The story is familiar; outsider with strange gifts comes to town, trains alongside her peers, fights outsiders and wins allies and enemies for doing so. There’s an interesting overlay of reality TV; in Apex, each Hunter is filmed and has a personal channel, has to keep their ratings up, etc. It adds an interesting twist, as our poor turnip has to adjust to a thriving city and Hunters by the dozen, navigating a reality star’s life in the camera, plus skullduggery. She does well and we root for her the whole way.

(It looks like Elite: A Hunter novel is the sequel; Amazon has it coming out in September.)

Empire Ascendant by Kameron Hurley

The second book of the Worldbreaker Saga. This book adds a few new POV characters, including Kirana, the invasion’s leader.

There’s a lot less learning everything from scratch in this book, which made it an easier read. Similarly, the plots and actions by everyone seem much more straightforward. There’s some leveling; Zezili is back after her mauling and ready to kick butt. Roh (and new POV Luna) are engaged in arctic survival, Lilia is coming down off her end of book 1 high, with the impossible demanded of her.

Three of the new POV characters are rulers; Kirana for the invading empire, but also the king of Tordin and Saiduan’s power behind the throne. They are interesting people, all with tough choices to make. Time seems less compressed; the book covers about a year of the conflict, instead of only a few months.

By the end of the book, we’ve killed some of the POV characters, so we should be back to five-ish in the next (last?) book of the Saga. The strife is terrible, but feels less shockingly bloody than before. It read much faster than book 1; perhaps in part because I was fluent in the characters from just finishing the Mirror Empire.

The next book has some big plots to finish; I look forward to it!

Mystic by Jason Denzel

A good turning of age fantasy book, in a less glossy world. I liked the assumed privileges of the nobility (and their secret stressors), and the conflict with Pomella. The petty revenge of her Lady (and the surprising solidarity she found from her peers) felt like good world building.

Her relationships are strong and interesting, including her mistakes. I’d like to see how the story continues.

The Rithmatist by Brandon Sanderson

A great YA book set in a late victorian clockwork and magic world that borrows a lot from real history… then throws in bold changes, making it unique. The borrowing from the real world, in the end, is mostly the names of countries and empires–but not even that, straight.

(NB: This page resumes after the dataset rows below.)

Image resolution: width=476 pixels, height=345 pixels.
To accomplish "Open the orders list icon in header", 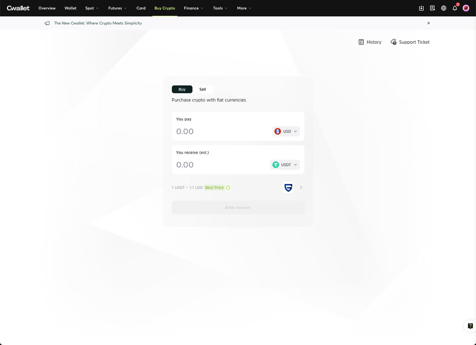I will pyautogui.click(x=432, y=8).
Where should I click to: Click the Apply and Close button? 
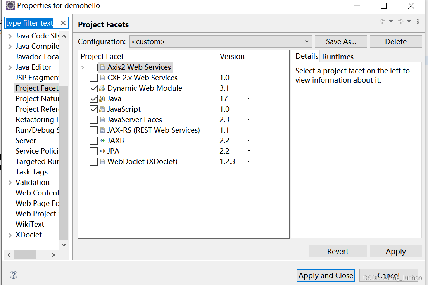tap(326, 275)
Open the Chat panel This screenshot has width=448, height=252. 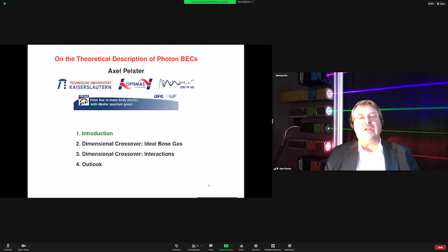point(211,246)
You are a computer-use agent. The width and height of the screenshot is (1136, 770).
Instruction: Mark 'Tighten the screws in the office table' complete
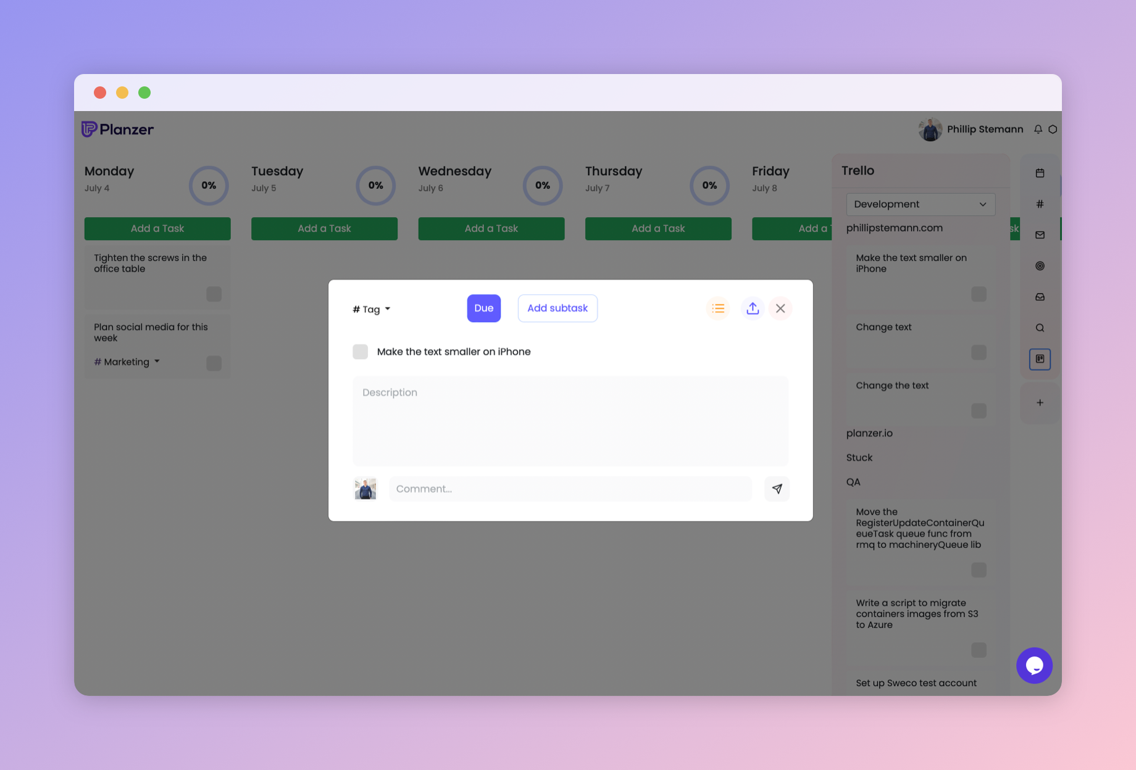[x=213, y=294]
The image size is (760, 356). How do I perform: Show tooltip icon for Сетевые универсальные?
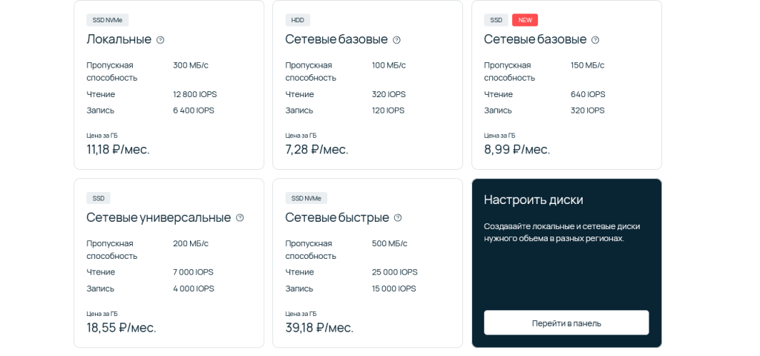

It’s a boarding school book, where our hero attends a large, exclusive school that trains people for their careers… including the career of Rithmatist. There’s a lot of interesting history about this weird magical practice that comes out over the book. The first thing we learn is that Rithmatic lines are drawn in chalk, often circles and lines. There’s art interspersed between chapters with drawings of the various circles and their points of intersection. That’s a fascinating read, and lends quite a bit to the feel of a complex, discovered magic system.

Joel is an interesting hero; near obsessed with Rithmatists, but unable to wield their powers. As you’d expect from YA, his focus and dedication, despite the evident incongruity, pays off in the end–but not much before that!

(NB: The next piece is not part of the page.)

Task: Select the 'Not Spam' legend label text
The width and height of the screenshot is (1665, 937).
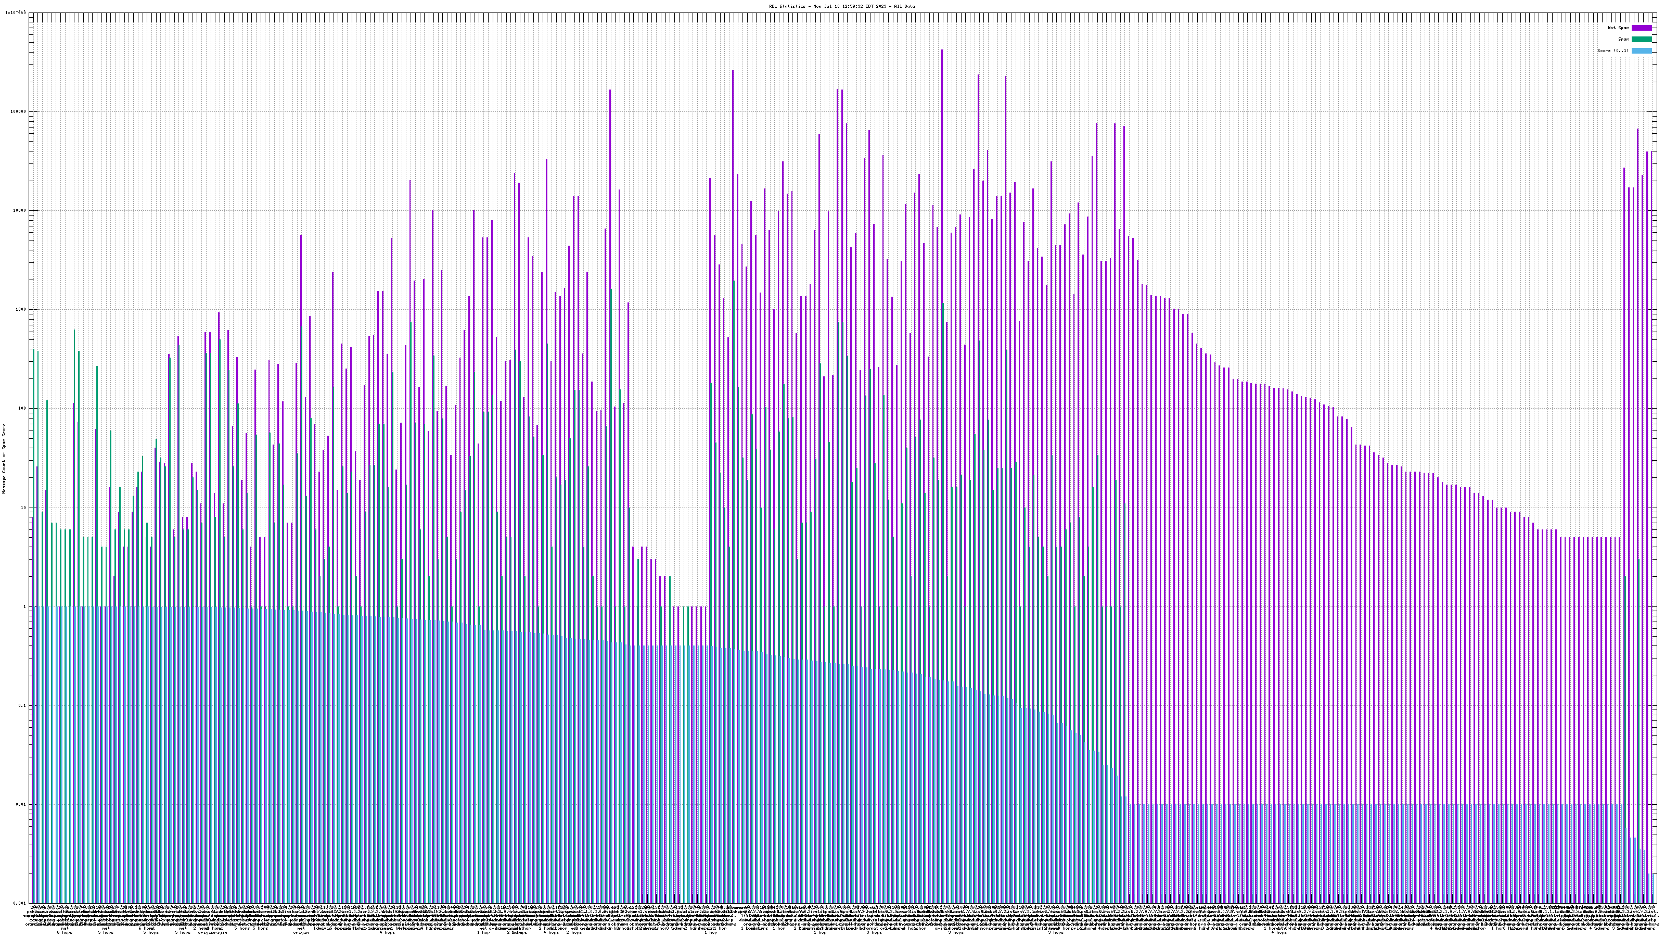Action: click(1618, 28)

Much like Harry Potter, he’s poor in a society of wealthy aristocrats. While his father is also dead, his mother is present, if mostly in the background. Much of the book is about Joel coming to navigate relationships of his choosing, both with Professor Fitch and Melody.

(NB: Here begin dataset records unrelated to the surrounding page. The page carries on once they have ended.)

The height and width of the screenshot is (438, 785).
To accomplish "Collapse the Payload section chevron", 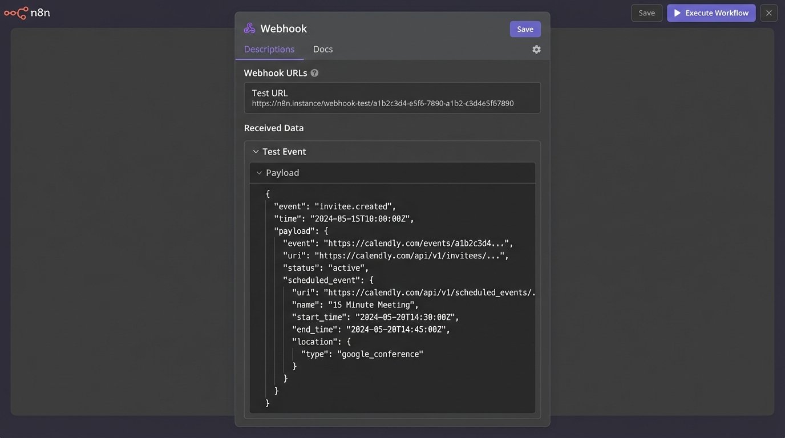I will (259, 173).
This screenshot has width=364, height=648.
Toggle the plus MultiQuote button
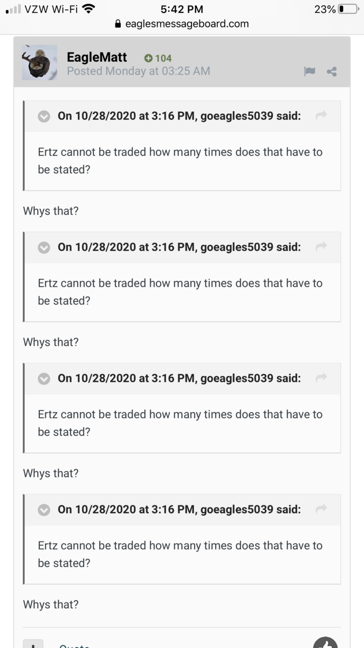coord(33,644)
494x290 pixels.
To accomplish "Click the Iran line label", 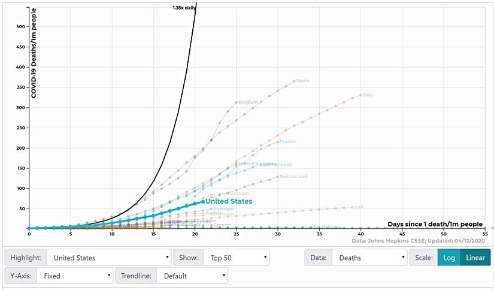I will tap(359, 207).
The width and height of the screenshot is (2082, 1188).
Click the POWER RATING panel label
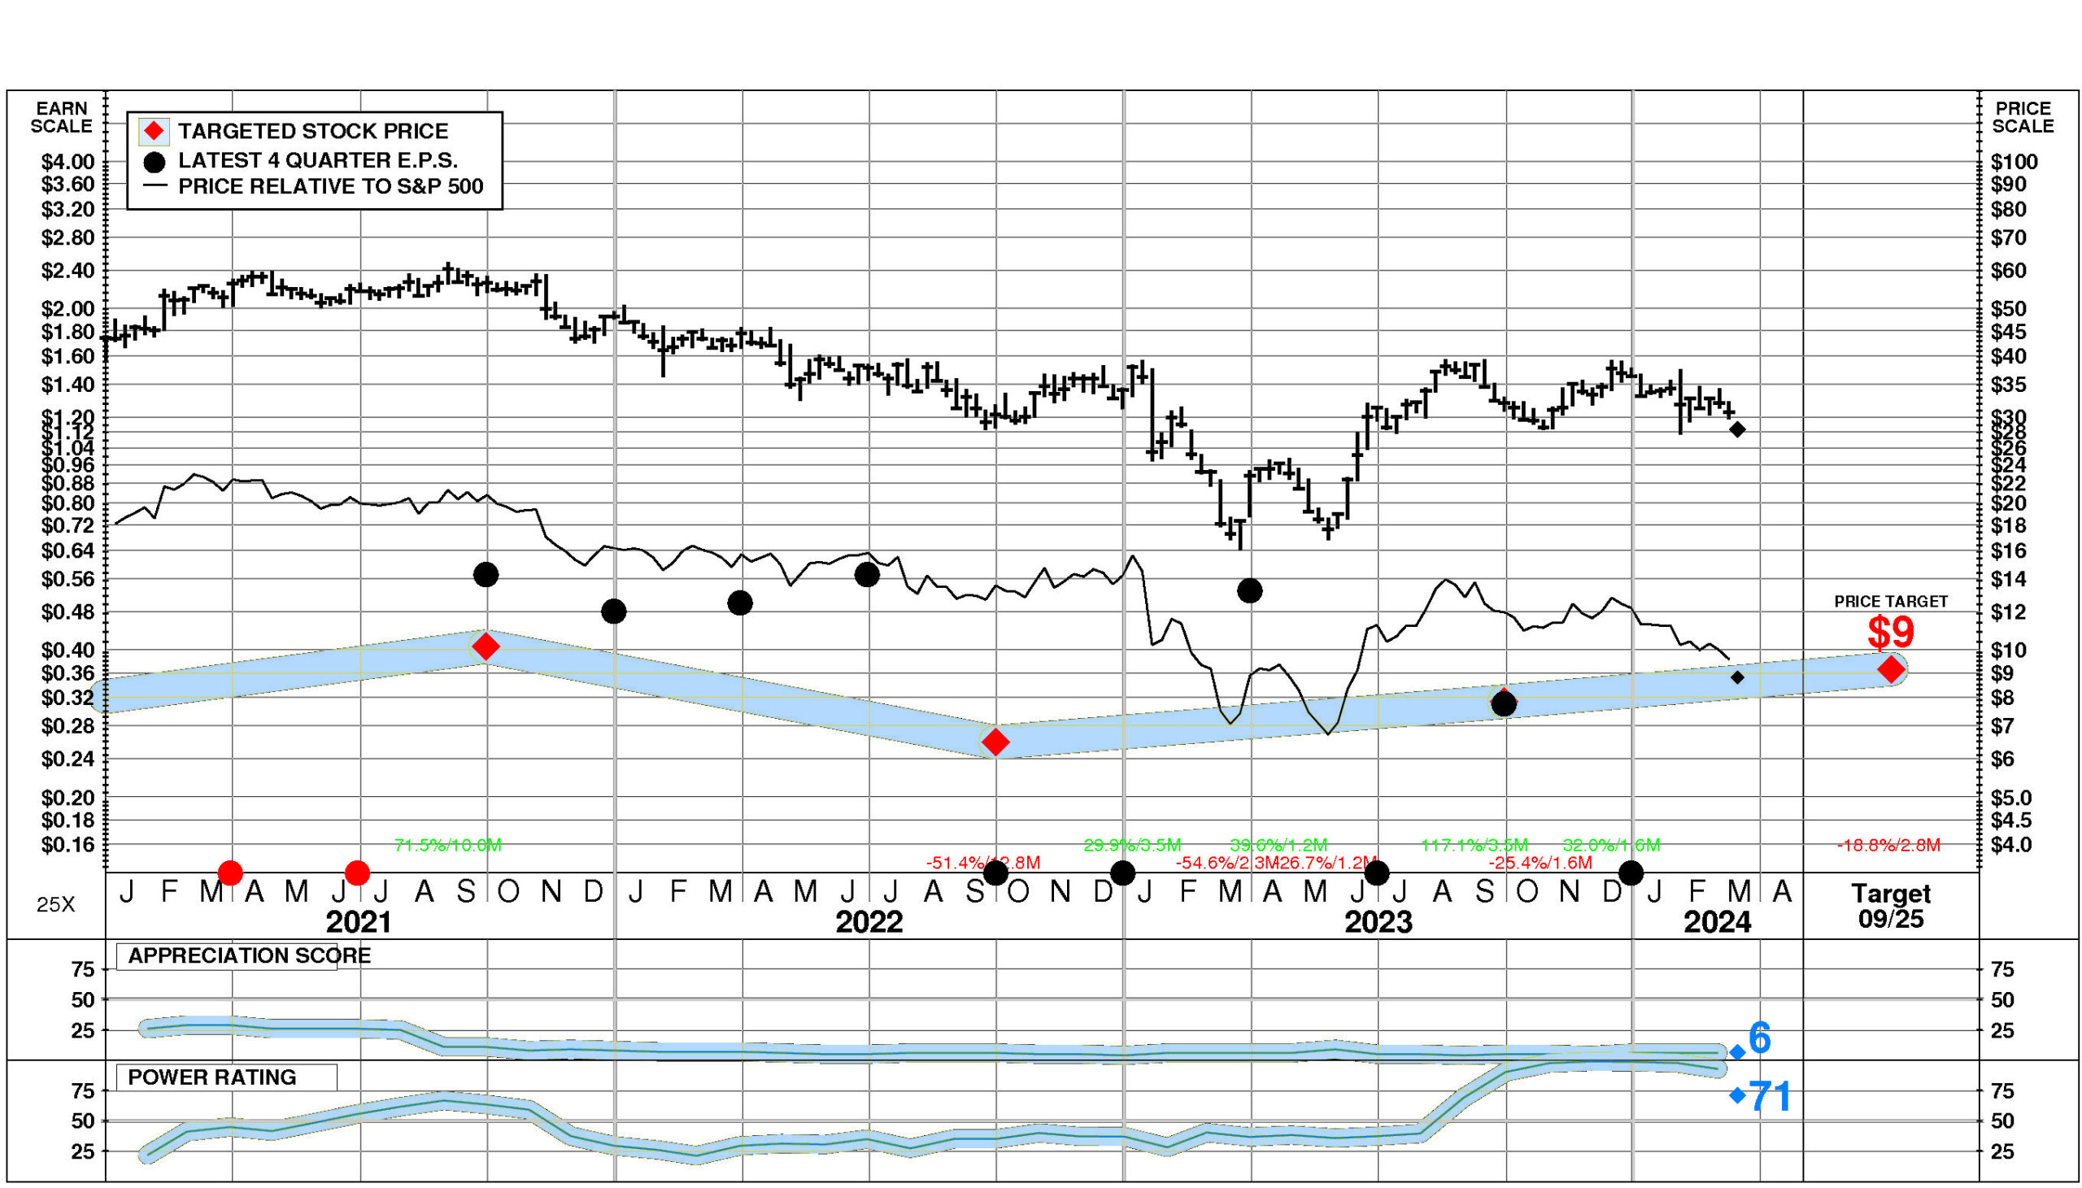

Melody, in contrast to Joel, is a Rithmatist… but not a very good one. She doesn’t draw great circles, she drifts off in class, and “doodles” unicorns. She’s what Joel wishes to be, squandered… but we find that there’s more to her (and her chalklings) too.

In the end, it was well done. The book comes to a satisfying conclusion, but with a large thread left dangling. I’ll keep an eye out for its promised sequel, but writing hasn’t been begun on it yet.